*Directive*:
Reproduce the entries below with every "magnifier icon" replaced by "magnifying glass icon" and nothing else changed.

*Entries supplied*:
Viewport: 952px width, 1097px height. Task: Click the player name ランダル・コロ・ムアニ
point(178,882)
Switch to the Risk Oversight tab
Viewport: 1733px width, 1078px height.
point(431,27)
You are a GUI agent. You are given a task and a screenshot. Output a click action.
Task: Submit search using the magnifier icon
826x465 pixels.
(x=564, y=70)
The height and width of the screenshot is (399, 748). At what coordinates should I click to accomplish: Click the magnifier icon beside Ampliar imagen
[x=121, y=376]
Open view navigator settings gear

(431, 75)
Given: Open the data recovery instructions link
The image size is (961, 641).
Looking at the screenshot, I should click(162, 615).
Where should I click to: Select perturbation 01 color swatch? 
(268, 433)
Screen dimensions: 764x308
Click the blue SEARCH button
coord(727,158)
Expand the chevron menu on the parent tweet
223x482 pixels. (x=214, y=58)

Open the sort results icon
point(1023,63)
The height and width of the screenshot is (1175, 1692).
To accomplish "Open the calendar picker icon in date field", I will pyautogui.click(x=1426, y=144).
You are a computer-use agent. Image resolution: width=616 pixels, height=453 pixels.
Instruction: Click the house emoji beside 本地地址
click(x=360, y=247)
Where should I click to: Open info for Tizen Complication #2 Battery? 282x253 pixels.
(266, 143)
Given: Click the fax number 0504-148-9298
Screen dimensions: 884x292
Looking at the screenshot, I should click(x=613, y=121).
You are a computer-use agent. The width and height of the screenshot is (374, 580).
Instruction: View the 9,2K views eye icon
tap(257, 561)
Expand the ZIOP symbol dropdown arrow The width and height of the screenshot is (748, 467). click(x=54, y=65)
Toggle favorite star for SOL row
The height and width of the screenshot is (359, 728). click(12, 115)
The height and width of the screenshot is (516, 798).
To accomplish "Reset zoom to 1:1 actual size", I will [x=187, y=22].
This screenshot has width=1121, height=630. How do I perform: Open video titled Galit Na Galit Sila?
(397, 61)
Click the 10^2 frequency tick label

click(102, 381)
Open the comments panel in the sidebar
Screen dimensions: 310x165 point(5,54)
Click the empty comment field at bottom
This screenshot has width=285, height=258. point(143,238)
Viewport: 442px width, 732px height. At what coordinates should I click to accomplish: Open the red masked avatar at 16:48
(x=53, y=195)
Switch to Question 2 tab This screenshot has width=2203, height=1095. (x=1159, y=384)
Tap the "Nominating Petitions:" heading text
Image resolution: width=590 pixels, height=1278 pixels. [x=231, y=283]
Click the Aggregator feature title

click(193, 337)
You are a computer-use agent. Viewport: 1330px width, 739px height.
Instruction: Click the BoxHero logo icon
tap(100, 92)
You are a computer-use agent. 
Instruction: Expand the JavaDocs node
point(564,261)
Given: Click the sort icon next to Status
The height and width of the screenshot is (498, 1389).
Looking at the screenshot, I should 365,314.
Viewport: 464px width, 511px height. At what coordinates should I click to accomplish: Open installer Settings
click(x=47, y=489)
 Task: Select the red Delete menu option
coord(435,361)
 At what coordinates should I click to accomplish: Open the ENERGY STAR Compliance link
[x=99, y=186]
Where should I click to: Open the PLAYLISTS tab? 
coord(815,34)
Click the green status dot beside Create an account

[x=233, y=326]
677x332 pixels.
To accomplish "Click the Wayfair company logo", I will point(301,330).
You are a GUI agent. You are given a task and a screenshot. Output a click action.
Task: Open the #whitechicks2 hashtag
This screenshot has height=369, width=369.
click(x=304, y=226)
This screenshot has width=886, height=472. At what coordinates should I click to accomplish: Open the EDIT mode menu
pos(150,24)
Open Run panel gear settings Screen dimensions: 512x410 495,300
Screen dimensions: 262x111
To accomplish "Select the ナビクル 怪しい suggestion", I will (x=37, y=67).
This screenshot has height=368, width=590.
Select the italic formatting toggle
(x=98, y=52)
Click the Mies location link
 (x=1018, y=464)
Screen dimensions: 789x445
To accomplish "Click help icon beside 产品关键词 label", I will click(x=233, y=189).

*Finished answer*:
Viewport: 952px width, 1097px height. Task: Click the player name ランダル・コロ・ムアニ
point(178,882)
Switch to the Risk Oversight tab
Viewport: 1733px width, 1078px height.
point(431,27)
You are a GUI agent. You are given a task and a screenshot. Output a click action.
Task: Submit search using the magnifying glass icon
826x465 pixels.
(x=564, y=70)
The height and width of the screenshot is (399, 748). At what coordinates should I click to accomplish: Click the magnifying glass icon beside Ampliar imagen
[x=121, y=376]
Open view navigator settings gear

(431, 75)
Given: Open the data recovery instructions link
The image size is (961, 641).
Looking at the screenshot, I should click(162, 615).
Where should I click to: Select perturbation 01 color swatch? 
(268, 433)
Screen dimensions: 764x308
Click the blue SEARCH button
coord(727,158)
Expand the chevron menu on the parent tweet
223x482 pixels. (x=214, y=58)

Open the sort results icon
point(1023,63)
The height and width of the screenshot is (1175, 1692).
To accomplish "Open the calendar picker icon in date field", I will pyautogui.click(x=1426, y=144).
You are a computer-use agent. Image resolution: width=616 pixels, height=453 pixels.
Instruction: Click the house emoji beside 本地地址
click(x=360, y=247)
Where should I click to: Open info for Tizen Complication #2 Battery? 282x253 pixels.
(266, 143)
Given: Click the fax number 0504-148-9298
Screen dimensions: 884x292
Looking at the screenshot, I should click(x=613, y=121).
You are a computer-use agent. The width and height of the screenshot is (374, 580).
Instruction: View the 9,2K views eye icon
tap(257, 561)
Expand the ZIOP symbol dropdown arrow The width and height of the screenshot is (748, 467). click(x=54, y=65)
Toggle favorite star for SOL row
The height and width of the screenshot is (359, 728). click(12, 115)
The height and width of the screenshot is (516, 798).
To accomplish "Reset zoom to 1:1 actual size", I will [x=187, y=22].
This screenshot has width=1121, height=630. How do I perform: Open video titled Galit Na Galit Sila?
(397, 61)
Click the 10^2 frequency tick label

click(102, 381)
Open the comments panel in the sidebar
Screen dimensions: 310x165 point(5,54)
Click the empty comment field at bottom
This screenshot has width=285, height=258. point(143,238)
Viewport: 442px width, 732px height. At what coordinates should I click to accomplish: Open the red masked avatar at 16:48
(x=53, y=195)
Switch to Question 2 tab This screenshot has width=2203, height=1095. (x=1159, y=384)
Tap the "Nominating Petitions:" heading text
Image resolution: width=590 pixels, height=1278 pixels. [x=231, y=283]
Click the Aggregator feature title

click(193, 337)
You are a computer-use agent. Viewport: 1330px width, 739px height.
Instruction: Click the BoxHero logo icon
tap(100, 92)
You are a computer-use agent. 
Instruction: Expand the JavaDocs node
point(564,261)
Given: Click the sort icon next to Status
The height and width of the screenshot is (498, 1389).
Looking at the screenshot, I should 365,314.
Viewport: 464px width, 511px height. At what coordinates should I click to accomplish: Open installer Settings
click(x=47, y=489)
 Task: Select the red Delete menu option
coord(435,361)
 At what coordinates should I click to accomplish: Open the ENERGY STAR Compliance link
[x=99, y=186]
Where should I click to: Open the PLAYLISTS tab? 
coord(815,34)
Click the green status dot beside Create an account

[x=233, y=326]
677x332 pixels.
To accomplish "Click the Wayfair company logo", I will point(301,330).
You are a GUI agent. You are given a task and a screenshot. Output a click action.
Task: Open the #whitechicks2 hashtag
This screenshot has height=369, width=369.
click(x=304, y=226)
This screenshot has width=886, height=472. At what coordinates should I click to accomplish: Open the EDIT mode menu
pos(150,24)
Open Run panel gear settings Screen dimensions: 512x410 495,300
Screen dimensions: 262x111
To accomplish "Select the ナビクル 怪しい suggestion", I will (x=37, y=67).
This screenshot has height=368, width=590.
Select the italic formatting toggle
(x=98, y=52)
Click the Mies location link
 (x=1018, y=464)
Screen dimensions: 789x445
To accomplish "Click help icon beside 产品关键词 label", I will click(x=233, y=189).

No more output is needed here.